How much money South Africa’s top CEOs earn

 ·12 Jul 2018

PwC’s latest executive director’s remuneration and practices report shows an increase in executive pay for those at the helm of JSE-listed companies over the past year.

Information was extracted from the annual reports of 359 (2017: 360) actively trading companies listed on the Johannesburg Stock Exchange (JSE) during the 2017 reporting period, which had a total market capitalisation of R14.5 trillion (2017: R14.0 trillion), the auditing and advisory firm said.

The data used in the report was drawn from information publicly available for the 12-month reporting period ended 30 April 2018 (the 2017 reporting period).

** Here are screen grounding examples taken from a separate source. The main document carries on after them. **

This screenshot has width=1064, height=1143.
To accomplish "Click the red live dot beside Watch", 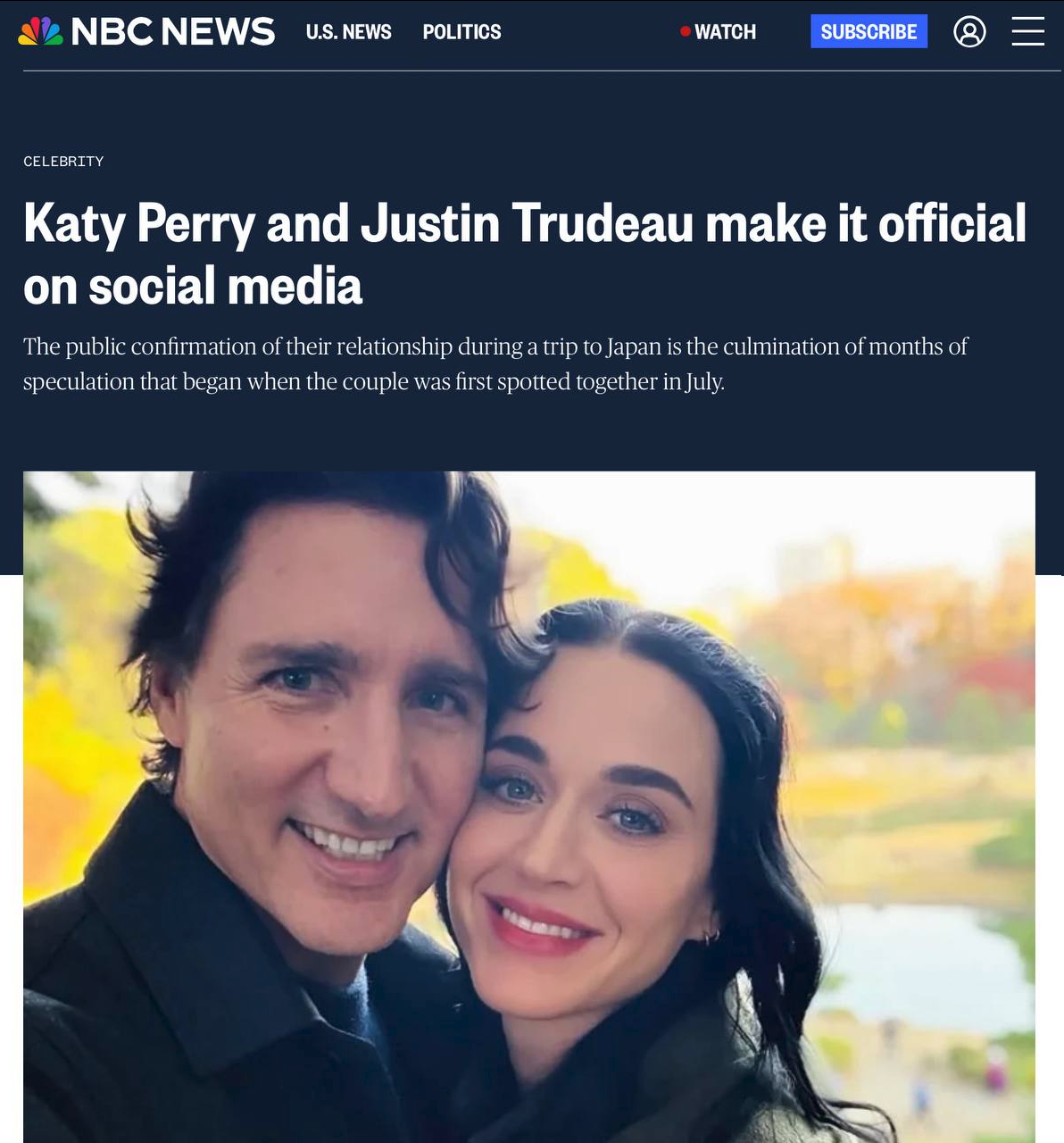I will point(686,31).
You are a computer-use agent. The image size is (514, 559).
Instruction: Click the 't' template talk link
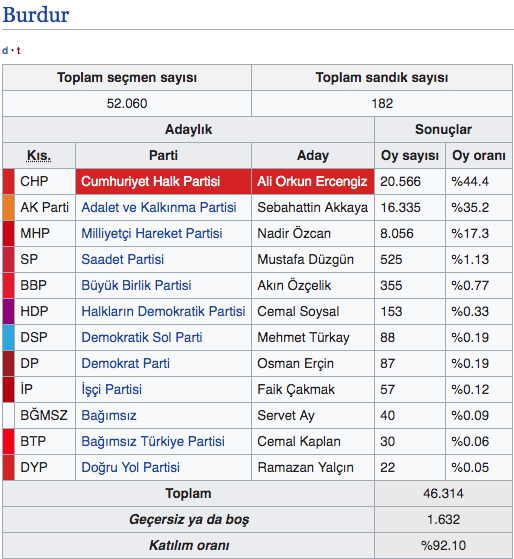pos(18,51)
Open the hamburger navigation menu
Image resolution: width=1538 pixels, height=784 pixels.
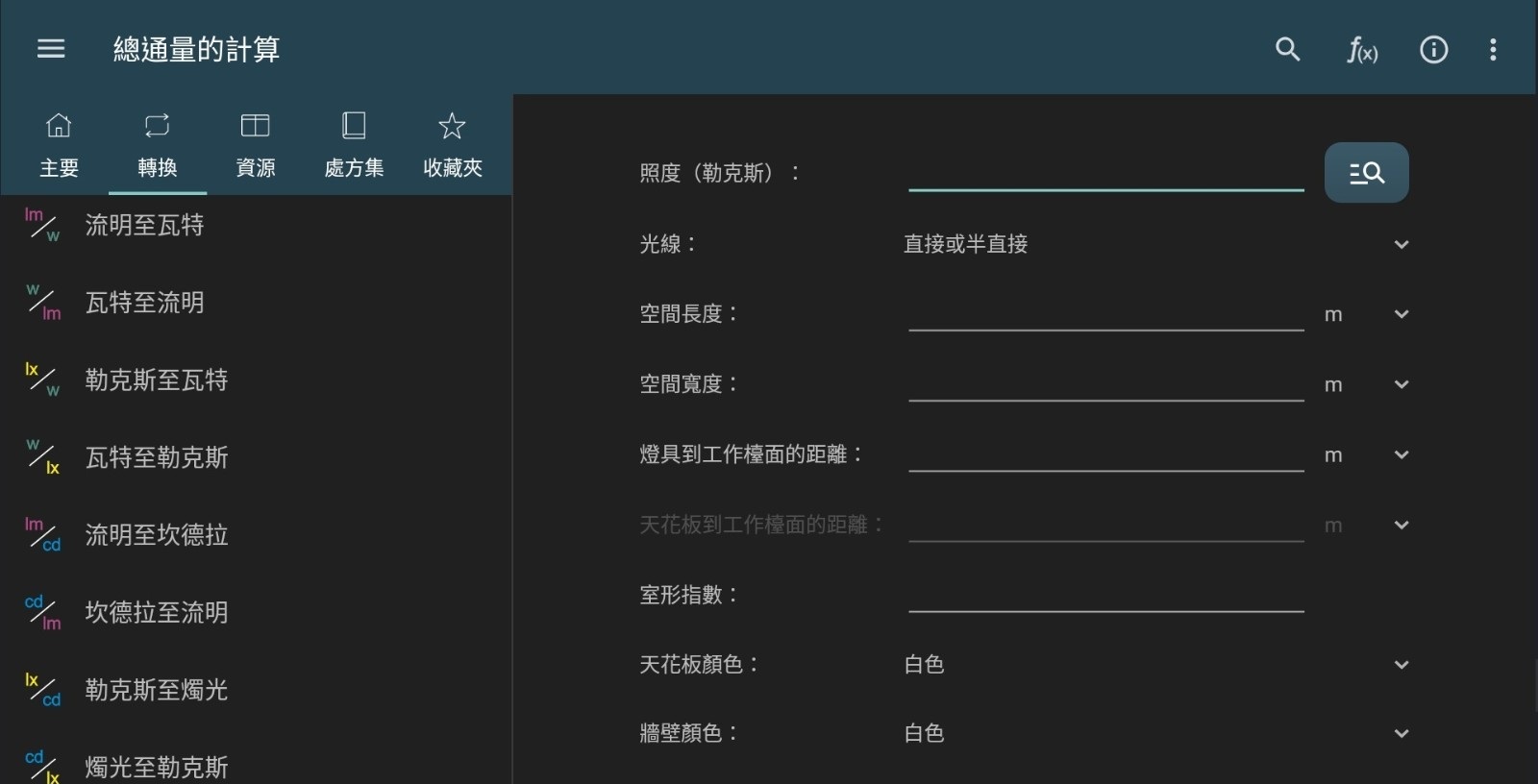[51, 49]
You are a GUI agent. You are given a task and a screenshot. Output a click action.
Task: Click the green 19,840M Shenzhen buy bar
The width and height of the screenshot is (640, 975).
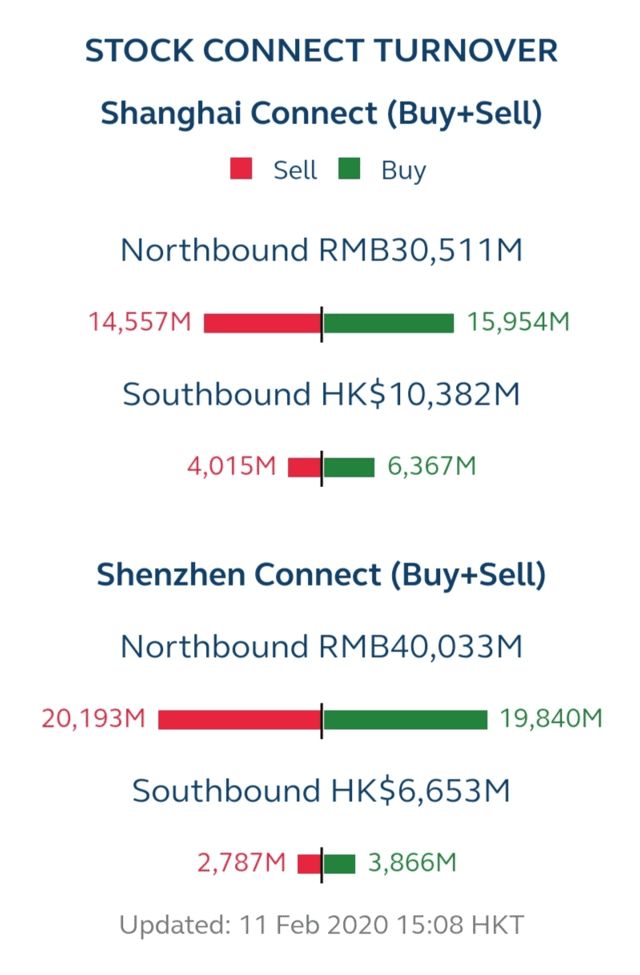(406, 720)
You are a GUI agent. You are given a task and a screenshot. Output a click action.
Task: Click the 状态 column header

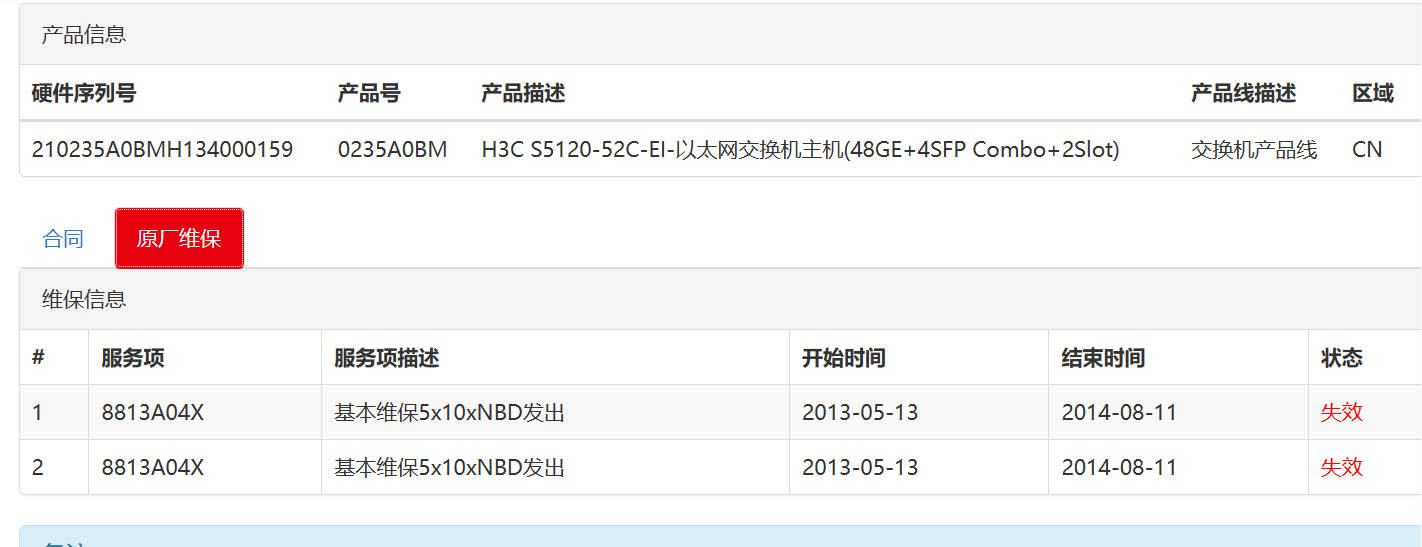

PwC noted that the dominant sector is industrials (34.5%), followed by services (25.7%), financial services (21.1%), and basic resources (17.4%).

Preference shares and Alt-X make up 1.1% and 0.1% respectively, it said.

At the cut-off date, just 31 JSE-listed companies (2017: 33) accounted for 80% of the market’s capitalisation. Large-caps hold 84% (2017: 83%), medium-caps 12% (2017: 12%) and small-caps 4% (2017: 5%).

The top-100 companies, comprising large- and medium-caps, account for 90% (2017: 95%) of the total invested capital on the JSE, PwC said.

The average inflation in South Africa for the 2017 reporting period, after consumer inflation rebasing and re-weighting for the reporting period was 5.3% (2016: 6.6%).